§ **WHAT YOU WILL DO**:
Repeat verbatim, and only, the lines of the data below, beginning at the line that contains "Click the Show on Ancestry toolbar button" and stopping after the line that contains "The image size is (375, 667).".

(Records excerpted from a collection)

'''

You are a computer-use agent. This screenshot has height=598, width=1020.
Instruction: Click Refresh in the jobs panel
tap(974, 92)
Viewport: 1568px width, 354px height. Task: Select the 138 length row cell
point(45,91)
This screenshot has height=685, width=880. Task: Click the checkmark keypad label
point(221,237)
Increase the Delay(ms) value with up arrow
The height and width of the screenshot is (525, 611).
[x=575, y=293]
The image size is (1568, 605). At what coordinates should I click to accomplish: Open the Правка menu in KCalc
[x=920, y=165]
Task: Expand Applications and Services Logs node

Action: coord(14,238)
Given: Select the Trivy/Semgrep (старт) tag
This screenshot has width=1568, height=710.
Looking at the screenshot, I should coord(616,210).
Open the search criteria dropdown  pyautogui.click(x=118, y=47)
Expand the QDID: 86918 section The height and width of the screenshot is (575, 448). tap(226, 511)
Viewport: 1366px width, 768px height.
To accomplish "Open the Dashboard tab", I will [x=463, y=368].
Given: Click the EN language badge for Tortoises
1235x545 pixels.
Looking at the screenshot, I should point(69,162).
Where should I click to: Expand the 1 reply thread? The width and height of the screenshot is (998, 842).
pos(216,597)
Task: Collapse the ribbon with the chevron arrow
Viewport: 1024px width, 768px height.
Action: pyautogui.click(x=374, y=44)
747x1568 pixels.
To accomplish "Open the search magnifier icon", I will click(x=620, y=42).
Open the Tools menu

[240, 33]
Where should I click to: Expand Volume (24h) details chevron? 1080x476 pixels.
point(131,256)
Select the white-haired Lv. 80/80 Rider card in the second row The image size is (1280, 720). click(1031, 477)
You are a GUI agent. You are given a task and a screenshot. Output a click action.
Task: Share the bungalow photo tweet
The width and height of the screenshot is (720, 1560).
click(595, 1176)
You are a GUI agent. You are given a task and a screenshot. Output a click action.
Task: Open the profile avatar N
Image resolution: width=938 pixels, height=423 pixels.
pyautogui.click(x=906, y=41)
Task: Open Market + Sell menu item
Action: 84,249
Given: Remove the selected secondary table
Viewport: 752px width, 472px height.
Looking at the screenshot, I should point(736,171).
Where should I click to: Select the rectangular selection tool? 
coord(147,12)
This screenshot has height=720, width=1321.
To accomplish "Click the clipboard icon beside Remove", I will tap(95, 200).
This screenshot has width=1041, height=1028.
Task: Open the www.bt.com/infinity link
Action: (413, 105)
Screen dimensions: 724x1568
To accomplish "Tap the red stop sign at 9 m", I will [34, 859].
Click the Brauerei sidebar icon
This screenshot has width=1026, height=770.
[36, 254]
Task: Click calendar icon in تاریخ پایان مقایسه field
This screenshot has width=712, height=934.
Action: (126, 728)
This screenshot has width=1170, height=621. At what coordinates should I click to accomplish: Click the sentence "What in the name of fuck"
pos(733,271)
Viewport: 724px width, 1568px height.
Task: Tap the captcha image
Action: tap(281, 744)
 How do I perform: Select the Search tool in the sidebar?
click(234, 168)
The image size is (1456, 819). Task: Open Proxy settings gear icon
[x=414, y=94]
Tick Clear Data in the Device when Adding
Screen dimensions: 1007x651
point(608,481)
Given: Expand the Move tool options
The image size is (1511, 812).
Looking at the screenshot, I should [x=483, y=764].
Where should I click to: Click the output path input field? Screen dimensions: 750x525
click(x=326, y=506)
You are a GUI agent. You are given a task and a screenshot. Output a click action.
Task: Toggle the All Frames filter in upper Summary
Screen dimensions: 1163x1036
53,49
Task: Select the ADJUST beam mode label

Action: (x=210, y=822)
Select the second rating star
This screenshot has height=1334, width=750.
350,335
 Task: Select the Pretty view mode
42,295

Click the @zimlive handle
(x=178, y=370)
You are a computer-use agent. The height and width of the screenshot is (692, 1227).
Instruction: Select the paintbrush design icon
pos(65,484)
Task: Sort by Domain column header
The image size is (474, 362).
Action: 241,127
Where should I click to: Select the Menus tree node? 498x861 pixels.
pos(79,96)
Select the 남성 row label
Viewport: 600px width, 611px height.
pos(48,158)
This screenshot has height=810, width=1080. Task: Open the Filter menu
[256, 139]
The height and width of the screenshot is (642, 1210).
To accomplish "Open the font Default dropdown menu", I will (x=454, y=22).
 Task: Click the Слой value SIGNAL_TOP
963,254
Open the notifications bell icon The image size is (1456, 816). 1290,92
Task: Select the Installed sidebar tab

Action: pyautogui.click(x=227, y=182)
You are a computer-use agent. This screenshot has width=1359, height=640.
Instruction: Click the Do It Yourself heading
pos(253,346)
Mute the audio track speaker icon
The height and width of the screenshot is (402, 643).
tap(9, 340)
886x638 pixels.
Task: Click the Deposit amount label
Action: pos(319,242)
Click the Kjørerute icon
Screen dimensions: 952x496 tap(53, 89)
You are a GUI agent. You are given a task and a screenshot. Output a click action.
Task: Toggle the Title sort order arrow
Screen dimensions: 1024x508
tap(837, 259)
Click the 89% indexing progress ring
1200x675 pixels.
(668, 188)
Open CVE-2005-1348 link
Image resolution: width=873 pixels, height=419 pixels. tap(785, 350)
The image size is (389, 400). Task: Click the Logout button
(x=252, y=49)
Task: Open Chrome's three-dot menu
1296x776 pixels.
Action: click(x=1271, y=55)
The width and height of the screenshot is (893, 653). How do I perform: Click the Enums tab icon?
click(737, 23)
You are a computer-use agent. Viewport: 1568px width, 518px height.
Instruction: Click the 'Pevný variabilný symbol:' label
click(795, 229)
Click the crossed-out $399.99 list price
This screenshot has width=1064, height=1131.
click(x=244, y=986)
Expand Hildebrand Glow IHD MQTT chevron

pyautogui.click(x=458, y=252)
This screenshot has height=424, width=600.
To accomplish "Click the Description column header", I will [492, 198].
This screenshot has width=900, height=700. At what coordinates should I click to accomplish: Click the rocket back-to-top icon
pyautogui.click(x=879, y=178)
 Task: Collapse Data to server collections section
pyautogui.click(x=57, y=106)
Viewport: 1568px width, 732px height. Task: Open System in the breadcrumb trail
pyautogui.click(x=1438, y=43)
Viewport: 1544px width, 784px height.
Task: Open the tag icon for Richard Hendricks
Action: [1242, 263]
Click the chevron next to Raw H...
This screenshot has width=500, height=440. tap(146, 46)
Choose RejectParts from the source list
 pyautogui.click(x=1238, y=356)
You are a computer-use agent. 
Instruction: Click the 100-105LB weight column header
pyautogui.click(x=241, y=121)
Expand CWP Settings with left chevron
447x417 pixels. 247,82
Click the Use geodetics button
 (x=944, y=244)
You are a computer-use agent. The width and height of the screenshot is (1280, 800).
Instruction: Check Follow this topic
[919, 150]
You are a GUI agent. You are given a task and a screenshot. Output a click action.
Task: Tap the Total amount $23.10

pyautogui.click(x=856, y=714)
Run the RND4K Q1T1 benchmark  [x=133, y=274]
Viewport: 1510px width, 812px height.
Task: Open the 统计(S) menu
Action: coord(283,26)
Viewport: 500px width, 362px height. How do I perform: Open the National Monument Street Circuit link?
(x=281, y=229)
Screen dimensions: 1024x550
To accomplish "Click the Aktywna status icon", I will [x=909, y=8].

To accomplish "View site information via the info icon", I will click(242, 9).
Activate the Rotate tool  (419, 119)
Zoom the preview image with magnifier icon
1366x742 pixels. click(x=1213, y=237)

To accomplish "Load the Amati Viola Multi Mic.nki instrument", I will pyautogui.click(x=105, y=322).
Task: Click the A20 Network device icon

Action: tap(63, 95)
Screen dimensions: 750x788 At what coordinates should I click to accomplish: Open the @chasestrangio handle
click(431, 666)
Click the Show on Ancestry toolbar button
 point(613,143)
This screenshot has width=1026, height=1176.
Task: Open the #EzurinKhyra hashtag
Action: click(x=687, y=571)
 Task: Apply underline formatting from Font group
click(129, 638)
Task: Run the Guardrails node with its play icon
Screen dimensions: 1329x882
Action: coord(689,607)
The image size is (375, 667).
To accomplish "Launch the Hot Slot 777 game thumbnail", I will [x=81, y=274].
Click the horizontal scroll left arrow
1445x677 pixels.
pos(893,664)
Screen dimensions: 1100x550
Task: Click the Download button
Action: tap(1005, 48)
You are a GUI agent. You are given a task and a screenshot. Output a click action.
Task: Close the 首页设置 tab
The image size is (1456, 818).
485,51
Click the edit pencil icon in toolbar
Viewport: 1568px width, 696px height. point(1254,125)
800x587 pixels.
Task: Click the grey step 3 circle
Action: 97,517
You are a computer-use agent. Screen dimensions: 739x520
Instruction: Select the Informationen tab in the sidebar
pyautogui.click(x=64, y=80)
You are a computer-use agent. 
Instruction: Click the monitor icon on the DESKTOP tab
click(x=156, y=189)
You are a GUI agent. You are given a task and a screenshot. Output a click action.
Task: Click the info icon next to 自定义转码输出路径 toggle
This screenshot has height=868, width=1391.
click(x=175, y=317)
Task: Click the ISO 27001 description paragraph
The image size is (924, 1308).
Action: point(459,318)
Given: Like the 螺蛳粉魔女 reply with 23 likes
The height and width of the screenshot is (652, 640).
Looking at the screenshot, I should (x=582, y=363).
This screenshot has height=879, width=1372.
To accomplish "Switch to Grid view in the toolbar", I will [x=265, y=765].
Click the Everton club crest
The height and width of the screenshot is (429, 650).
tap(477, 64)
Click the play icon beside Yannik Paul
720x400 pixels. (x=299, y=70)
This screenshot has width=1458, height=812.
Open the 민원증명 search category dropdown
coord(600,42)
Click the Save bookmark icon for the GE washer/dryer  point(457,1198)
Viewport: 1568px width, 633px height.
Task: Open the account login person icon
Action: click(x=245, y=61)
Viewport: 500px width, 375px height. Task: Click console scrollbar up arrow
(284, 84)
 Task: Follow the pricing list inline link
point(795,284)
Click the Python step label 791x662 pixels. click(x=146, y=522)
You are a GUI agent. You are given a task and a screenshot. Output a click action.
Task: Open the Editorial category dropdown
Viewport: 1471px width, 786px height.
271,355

'''

§ **ANSWER FOR THIS EXERCISE**:
Click the Show on Ancestry toolbar button
 point(613,143)
This screenshot has width=1026, height=1176.
Task: Open the #EzurinKhyra hashtag
Action: click(x=687, y=571)
 Task: Apply underline formatting from Font group
click(129, 638)
Task: Run the Guardrails node with its play icon
Screen dimensions: 1329x882
Action: coord(689,607)
The image size is (375, 667).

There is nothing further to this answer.